» **Objective**: Quote the following material word for word, line by line, from start to finish.
---------- Record list ----------
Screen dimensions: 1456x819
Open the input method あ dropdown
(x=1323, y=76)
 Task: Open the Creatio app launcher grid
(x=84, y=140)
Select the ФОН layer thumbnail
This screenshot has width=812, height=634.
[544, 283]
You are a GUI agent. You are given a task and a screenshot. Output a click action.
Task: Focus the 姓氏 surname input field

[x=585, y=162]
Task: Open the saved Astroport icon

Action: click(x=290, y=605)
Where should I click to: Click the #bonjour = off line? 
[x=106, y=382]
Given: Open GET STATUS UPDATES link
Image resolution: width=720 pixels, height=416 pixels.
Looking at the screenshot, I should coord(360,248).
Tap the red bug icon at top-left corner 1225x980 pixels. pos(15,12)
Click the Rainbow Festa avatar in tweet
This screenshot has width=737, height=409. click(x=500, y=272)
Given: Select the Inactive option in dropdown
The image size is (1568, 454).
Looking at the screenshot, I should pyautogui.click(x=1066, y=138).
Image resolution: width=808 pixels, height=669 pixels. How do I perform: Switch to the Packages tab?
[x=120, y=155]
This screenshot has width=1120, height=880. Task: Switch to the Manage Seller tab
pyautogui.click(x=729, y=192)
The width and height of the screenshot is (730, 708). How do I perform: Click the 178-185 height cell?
----------
» **Reply to the task**:
Screen dimensions: 1456x819
Open the input method あ dropdown
(x=1323, y=76)
 Task: Open the Creatio app launcher grid
(x=84, y=140)
Select the ФОН layer thumbnail
This screenshot has width=812, height=634.
[544, 283]
You are a GUI agent. You are given a task and a screenshot. Output a click action.
Task: Focus the 姓氏 surname input field

[x=585, y=162]
Task: Open the saved Astroport icon

Action: click(x=290, y=605)
Where should I click to: Click the #bonjour = off line? 
[x=106, y=382]
Given: Open GET STATUS UPDATES link
Image resolution: width=720 pixels, height=416 pixels.
Looking at the screenshot, I should coord(360,248).
Tap the red bug icon at top-left corner 1225x980 pixels. pos(15,12)
Click the Rainbow Festa avatar in tweet
This screenshot has width=737, height=409. click(x=500, y=272)
Given: Select the Inactive option in dropdown
The image size is (1568, 454).
Looking at the screenshot, I should pyautogui.click(x=1066, y=138).
Image resolution: width=808 pixels, height=669 pixels. How do I perform: Switch to the Packages tab?
[x=120, y=155]
This screenshot has width=1120, height=880. Task: Switch to the Manage Seller tab
pyautogui.click(x=729, y=192)
The width and height of the screenshot is (730, 708). How do I perform: Click the 178-185 height cell?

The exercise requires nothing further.